:: Work to be completed ::
Please select every line in the records below that contains the word "left". Case counts.

:: Available records ::

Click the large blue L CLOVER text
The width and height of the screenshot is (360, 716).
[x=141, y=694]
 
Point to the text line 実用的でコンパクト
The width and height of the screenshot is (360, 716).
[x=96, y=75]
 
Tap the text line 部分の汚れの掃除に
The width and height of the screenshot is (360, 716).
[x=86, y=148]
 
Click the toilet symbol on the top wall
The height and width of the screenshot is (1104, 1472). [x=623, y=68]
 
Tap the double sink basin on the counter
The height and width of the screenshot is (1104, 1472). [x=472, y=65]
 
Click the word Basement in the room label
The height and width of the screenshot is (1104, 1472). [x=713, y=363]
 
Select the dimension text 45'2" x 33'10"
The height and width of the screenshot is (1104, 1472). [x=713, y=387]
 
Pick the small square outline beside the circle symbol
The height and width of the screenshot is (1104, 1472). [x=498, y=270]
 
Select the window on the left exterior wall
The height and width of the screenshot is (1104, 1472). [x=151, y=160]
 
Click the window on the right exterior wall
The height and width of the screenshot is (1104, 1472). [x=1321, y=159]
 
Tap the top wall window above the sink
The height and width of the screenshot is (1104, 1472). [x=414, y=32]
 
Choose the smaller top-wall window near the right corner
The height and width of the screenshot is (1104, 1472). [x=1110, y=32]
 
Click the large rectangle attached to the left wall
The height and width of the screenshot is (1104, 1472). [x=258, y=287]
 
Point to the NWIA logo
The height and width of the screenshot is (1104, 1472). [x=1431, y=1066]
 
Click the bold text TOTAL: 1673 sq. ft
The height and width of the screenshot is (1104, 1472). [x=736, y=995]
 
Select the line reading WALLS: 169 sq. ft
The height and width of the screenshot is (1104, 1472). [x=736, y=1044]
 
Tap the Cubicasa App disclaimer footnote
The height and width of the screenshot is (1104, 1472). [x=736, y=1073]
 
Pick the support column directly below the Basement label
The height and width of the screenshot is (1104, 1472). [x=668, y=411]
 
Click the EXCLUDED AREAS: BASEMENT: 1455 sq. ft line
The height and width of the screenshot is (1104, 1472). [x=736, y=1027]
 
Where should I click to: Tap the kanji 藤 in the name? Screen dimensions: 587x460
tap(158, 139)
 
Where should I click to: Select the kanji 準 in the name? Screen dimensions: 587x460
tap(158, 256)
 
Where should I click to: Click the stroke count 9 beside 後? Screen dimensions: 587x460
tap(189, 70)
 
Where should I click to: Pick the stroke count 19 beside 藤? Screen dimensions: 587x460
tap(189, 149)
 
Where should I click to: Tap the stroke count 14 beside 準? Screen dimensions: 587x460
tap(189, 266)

:: Solution to this exercise ::
Select the window on the left exterior wall
Click the large rectangle attached to the left wall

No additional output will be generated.